I need some help regarding why the contour integral $$\int_{\gamma} \frac{f(w)}{w-\frac{1}{\bar{z}}} \mathrm dw$$ is equal to zero, where $\gamma$ is the unit circle and $f$ is holomorphic on the unit disk and continuous on its closure. I think I have to use Cauchy's Theorem, but can't understand why the integrand in this case is holomorphic and why, for example, the integrand in Cauchy's Formula (i.e. $\frac{f(w)}{w-z}$) being very similar, is not.

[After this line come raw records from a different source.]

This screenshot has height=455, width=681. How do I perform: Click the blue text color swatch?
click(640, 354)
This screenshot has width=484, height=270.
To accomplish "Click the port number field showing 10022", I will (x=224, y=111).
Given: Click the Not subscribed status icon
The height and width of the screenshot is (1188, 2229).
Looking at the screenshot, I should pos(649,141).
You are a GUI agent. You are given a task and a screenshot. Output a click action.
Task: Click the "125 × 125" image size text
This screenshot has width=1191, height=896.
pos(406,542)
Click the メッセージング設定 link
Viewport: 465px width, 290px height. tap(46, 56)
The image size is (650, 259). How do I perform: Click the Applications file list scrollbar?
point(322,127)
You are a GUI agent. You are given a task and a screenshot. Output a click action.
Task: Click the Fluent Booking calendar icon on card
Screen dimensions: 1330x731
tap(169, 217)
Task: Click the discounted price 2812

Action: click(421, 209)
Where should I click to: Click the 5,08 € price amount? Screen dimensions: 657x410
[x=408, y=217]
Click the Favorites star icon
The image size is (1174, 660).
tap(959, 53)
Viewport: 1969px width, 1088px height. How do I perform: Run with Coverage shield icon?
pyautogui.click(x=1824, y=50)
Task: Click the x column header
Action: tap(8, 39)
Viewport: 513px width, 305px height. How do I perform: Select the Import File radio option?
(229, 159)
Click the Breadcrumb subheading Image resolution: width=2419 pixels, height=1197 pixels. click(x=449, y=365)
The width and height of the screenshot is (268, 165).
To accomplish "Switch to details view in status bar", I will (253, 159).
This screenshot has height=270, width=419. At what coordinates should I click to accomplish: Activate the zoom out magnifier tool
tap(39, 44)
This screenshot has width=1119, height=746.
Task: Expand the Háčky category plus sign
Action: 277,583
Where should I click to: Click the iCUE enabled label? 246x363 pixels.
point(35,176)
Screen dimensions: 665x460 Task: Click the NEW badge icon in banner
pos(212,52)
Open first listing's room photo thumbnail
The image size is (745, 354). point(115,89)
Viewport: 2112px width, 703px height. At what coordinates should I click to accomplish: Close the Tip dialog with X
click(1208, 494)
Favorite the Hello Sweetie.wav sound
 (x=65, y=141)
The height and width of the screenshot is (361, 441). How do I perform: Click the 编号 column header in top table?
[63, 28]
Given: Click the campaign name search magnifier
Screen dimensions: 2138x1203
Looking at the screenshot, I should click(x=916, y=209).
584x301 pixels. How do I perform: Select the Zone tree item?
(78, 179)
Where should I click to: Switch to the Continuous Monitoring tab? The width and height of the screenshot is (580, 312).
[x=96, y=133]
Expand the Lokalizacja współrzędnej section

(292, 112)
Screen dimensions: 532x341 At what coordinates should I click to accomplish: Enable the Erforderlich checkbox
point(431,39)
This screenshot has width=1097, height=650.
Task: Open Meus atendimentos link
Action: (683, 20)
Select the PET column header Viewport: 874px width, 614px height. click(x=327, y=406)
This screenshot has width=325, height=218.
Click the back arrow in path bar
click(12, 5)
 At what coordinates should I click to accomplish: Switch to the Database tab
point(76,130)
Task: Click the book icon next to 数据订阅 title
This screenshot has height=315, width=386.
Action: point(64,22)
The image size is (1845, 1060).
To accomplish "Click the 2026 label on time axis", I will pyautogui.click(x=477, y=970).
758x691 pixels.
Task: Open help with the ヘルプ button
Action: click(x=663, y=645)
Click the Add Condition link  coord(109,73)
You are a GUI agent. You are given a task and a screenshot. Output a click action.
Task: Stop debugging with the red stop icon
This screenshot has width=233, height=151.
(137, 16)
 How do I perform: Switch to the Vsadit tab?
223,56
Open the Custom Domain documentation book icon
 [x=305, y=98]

Thank you all for any clues you can give me

  • $\begingroup$ Where is $z$ located relative to $\gamma$? $\endgroup$ – md2perpe Jan 30 at 16:58
  • $\begingroup$ z in on the open unit disk, so that $\frac{1}{\bar{z}}$ is outside the unit circle $\gamma$. The thing is that I don't know how's that related to the function being holomorphic, since $w$ is in the unit circle in both of the cases I mentioned in my question $\endgroup$ – xan32 Jan 31 at 0:03

When $\zeta$ is inside $\gamma$ then $1/(w-\zeta)$ is not holomorphic inside $\gamma$ since it has a pole at $w=\zeta$. When $\zeta$ is outside $\gamma$ then $1/(w-\zeta)$ has no pole inside $\gamma$ and is therefore holomorphic there. Thus, if $z$ is inside $\gamma$ then $1/(w-z)$ is not holomorphic, but $1/(w-1/\bar z)$ is. Therefore the integral in your question vanishes.